** 문제 **
아래 항목들을 수정해 "Screen dimensions"를 모두 "Screen size"로 바꾸고, 나머지는 그대로 둔 채 전체를 다시 적으세요.

══ 제공 자료 ══

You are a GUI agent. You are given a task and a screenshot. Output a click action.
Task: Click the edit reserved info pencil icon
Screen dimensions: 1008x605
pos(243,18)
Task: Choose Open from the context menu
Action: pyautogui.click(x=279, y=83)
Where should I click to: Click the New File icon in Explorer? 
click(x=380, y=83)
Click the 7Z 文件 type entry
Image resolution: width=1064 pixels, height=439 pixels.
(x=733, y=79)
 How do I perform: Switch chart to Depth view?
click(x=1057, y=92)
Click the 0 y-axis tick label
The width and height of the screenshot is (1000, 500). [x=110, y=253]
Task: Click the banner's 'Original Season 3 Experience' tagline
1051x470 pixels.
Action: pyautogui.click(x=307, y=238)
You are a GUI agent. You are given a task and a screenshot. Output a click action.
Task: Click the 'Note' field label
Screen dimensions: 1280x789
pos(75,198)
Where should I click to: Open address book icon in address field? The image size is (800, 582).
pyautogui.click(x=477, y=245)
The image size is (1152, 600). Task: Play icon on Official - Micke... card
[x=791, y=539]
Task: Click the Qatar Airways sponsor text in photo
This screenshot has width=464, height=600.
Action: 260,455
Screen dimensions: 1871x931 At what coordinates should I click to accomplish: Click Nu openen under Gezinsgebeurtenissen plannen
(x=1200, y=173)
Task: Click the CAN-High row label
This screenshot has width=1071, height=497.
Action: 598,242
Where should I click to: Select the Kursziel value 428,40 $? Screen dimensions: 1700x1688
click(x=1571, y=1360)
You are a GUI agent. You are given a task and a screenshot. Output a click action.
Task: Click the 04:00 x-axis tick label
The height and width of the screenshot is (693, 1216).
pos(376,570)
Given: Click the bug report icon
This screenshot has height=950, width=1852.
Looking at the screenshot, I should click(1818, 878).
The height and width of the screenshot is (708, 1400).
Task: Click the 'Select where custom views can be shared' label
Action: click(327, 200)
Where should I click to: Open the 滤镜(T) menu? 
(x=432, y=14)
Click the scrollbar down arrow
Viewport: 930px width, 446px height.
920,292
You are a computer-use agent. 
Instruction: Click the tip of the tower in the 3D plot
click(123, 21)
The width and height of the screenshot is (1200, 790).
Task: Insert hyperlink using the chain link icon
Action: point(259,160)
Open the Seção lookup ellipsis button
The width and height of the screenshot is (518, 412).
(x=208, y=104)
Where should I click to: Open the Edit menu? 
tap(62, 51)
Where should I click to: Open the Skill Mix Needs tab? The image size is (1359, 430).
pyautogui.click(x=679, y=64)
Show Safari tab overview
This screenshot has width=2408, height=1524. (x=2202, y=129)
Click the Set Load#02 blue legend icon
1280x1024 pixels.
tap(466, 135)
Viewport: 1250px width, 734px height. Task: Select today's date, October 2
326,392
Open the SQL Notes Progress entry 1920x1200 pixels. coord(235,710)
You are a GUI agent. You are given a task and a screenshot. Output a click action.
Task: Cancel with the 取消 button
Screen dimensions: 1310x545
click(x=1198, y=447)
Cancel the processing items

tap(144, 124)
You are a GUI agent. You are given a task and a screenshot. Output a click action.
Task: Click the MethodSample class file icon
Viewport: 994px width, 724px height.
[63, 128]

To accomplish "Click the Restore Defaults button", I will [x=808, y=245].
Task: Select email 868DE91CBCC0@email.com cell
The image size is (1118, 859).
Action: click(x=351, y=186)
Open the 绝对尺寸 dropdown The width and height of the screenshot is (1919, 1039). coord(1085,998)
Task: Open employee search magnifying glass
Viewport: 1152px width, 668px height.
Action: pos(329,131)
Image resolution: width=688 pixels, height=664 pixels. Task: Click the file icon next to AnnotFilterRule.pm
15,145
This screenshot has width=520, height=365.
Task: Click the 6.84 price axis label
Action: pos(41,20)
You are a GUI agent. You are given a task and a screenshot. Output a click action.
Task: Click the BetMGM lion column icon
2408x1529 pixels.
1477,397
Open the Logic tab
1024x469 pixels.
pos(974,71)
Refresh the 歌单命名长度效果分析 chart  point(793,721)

═══

** 과제 결과 **
You are a GUI agent. You are given a task and a screenshot. Output a click action.
Task: Click the edit reserved info pencil icon
Screen size: 1008x605
pos(243,18)
Task: Choose Open from the context menu
Action: pyautogui.click(x=279, y=83)
Where should I click to: Click the New File icon in Explorer? 
click(x=380, y=83)
Click the 7Z 文件 type entry
Image resolution: width=1064 pixels, height=439 pixels.
(x=733, y=79)
 How do I perform: Switch chart to Depth view?
click(x=1057, y=92)
Click the 0 y-axis tick label
The width and height of the screenshot is (1000, 500). [x=110, y=253]
Task: Click the banner's 'Original Season 3 Experience' tagline
1051x470 pixels.
Action: pyautogui.click(x=307, y=238)
You are a GUI agent. You are given a task and a screenshot. Output a click action.
Task: Click the 'Note' field label
Screen size: 1280x789
pos(75,198)
Where should I click to: Open address book icon in address field? The image size is (800, 582).
pyautogui.click(x=477, y=245)
The image size is (1152, 600). Task: Play icon on Official - Micke... card
[x=791, y=539]
Task: Click the Qatar Airways sponsor text in photo
This screenshot has width=464, height=600.
Action: 260,455
Screen size: 1871x931 At what coordinates should I click to accomplish: Click Nu openen under Gezinsgebeurtenissen plannen
(x=1200, y=173)
Task: Click the CAN-High row label
This screenshot has width=1071, height=497.
Action: 598,242
Where should I click to: Select the Kursziel value 428,40 $? Screen size: 1700x1688
click(x=1571, y=1360)
You are a GUI agent. You are given a task and a screenshot. Output a click action.
Task: Click the 04:00 x-axis tick label
The height and width of the screenshot is (693, 1216).
pos(376,570)
Given: Click the bug report icon
This screenshot has height=950, width=1852.
Looking at the screenshot, I should click(1818, 878).
The height and width of the screenshot is (708, 1400).
Task: Click the 'Select where custom views can be shared' label
Action: click(327, 200)
Where should I click to: Open the 滤镜(T) menu? 
(x=432, y=14)
Click the scrollbar down arrow
Viewport: 930px width, 446px height.
920,292
You are a computer-use agent. 
Instruction: Click the tip of the tower in the 3D plot
click(123, 21)
The width and height of the screenshot is (1200, 790).
Task: Insert hyperlink using the chain link icon
Action: point(259,160)
Open the Seção lookup ellipsis button
The width and height of the screenshot is (518, 412).
(x=208, y=104)
Where should I click to: Open the Edit menu? 
tap(62, 51)
Where should I click to: Open the Skill Mix Needs tab? The image size is (1359, 430).
pyautogui.click(x=679, y=64)
Show Safari tab overview
This screenshot has width=2408, height=1524. (x=2202, y=129)
Click the Set Load#02 blue legend icon
1280x1024 pixels.
tap(466, 135)
Viewport: 1250px width, 734px height. Task: Select today's date, October 2
326,392
Open the SQL Notes Progress entry 1920x1200 pixels. coord(235,710)
You are a GUI agent. You are given a task and a screenshot. Output a click action.
Task: Cancel with the 取消 button
Screen size: 1310x545
click(x=1198, y=447)
Cancel the processing items

tap(144, 124)
You are a GUI agent. You are given a task and a screenshot. Output a click action.
Task: Click the MethodSample class file icon
Viewport: 994px width, 724px height.
[63, 128]

To accomplish "Click the Restore Defaults button", I will [x=808, y=245].
Task: Select email 868DE91CBCC0@email.com cell
The image size is (1118, 859).
Action: click(x=351, y=186)
Open the 绝对尺寸 dropdown The width and height of the screenshot is (1919, 1039). coord(1085,998)
Task: Open employee search magnifying glass
Viewport: 1152px width, 668px height.
Action: pos(329,131)
Image resolution: width=688 pixels, height=664 pixels. Task: Click the file icon next to AnnotFilterRule.pm
15,145
This screenshot has width=520, height=365.
Task: Click the 6.84 price axis label
Action: pos(41,20)
You are a GUI agent. You are given a task and a screenshot. Output a click action.
Task: Click the BetMGM lion column icon
2408x1529 pixels.
1477,397
Open the Logic tab
1024x469 pixels.
pos(974,71)
Refresh the 歌单命名长度效果分析 chart  point(793,721)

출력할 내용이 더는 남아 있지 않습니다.